To get started, we must create a list of three-item tuples. The tuple items are the name of the transformer (as a string), the instantiated transformer, and the list of columns to apply the transformation to. The `ColumnTransformer` is built to be used with pandas DataFrames so you can pass in your DataFrame directly to it.

Below, we create a list with a single three-item tuple to impute missing values to the 'Neighborhood' and 'Exterior1st' string columns

In [None]:
from sklearn.compose import ColumnTransformer
from sklearn.impute import SimpleImputer
si = SimpleImputer(strategy='constant', fill_value='MISSING')
string_cols = ['Neighborhood', 'Exterior1st']
transformers = [('impute', si, string_cols)]

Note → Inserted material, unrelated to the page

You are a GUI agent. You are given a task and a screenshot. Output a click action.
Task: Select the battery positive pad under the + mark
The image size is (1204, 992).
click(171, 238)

We can now instantiate the `ColumnTransformer` with our list of transformations and then fit and return the transformed data.

In [None]:
ct = ColumnTransformer(transformers)
X_filled = ct.fit_transform(hs)
X_filled

### Columns dropped - numpy array returned
By default, all the columns not listed are dropped. Also, we are returned a numpy array and are no longer in pandas.

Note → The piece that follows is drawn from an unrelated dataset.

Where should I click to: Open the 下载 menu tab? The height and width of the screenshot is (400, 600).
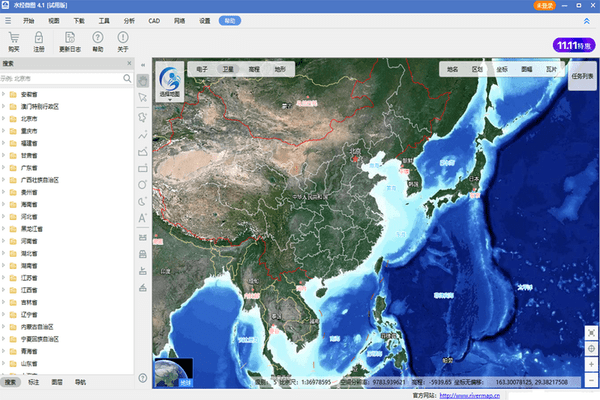pyautogui.click(x=79, y=19)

### Keep the remaining columns
The `remainder` parameter controls what happens to the other columns not specified in the list of transformers. This parameter is defaulted to the string 'drop'. Setting it to 'passthrough' will keep the other columns in the returned array. 

In [None]:
ct = ColumnTransformer(transformers, remainder='passthrough')
ct.fit_transform(hs)[:5]

### Imputing the numeric columns with the mean
The `ColumnTransformer` allows us to use different imputation strategies for different sets of columns. Below, we instantiate a second imputer and use it for the numeric columns. It's not necessary to use 'passthrough' as all the columns are named in the transformers.

In [None]:
string_si = SimpleImputer(strategy='constant', fill_value='MISSING')
numeric_si = SimpleImputer(strategy='mean')

string_cols = ['Neighborhood', 'Exterior1st']
numeric_cols = ['YearBuilt', 'LotFrontage', 'GrLivArea', 'GarageArea']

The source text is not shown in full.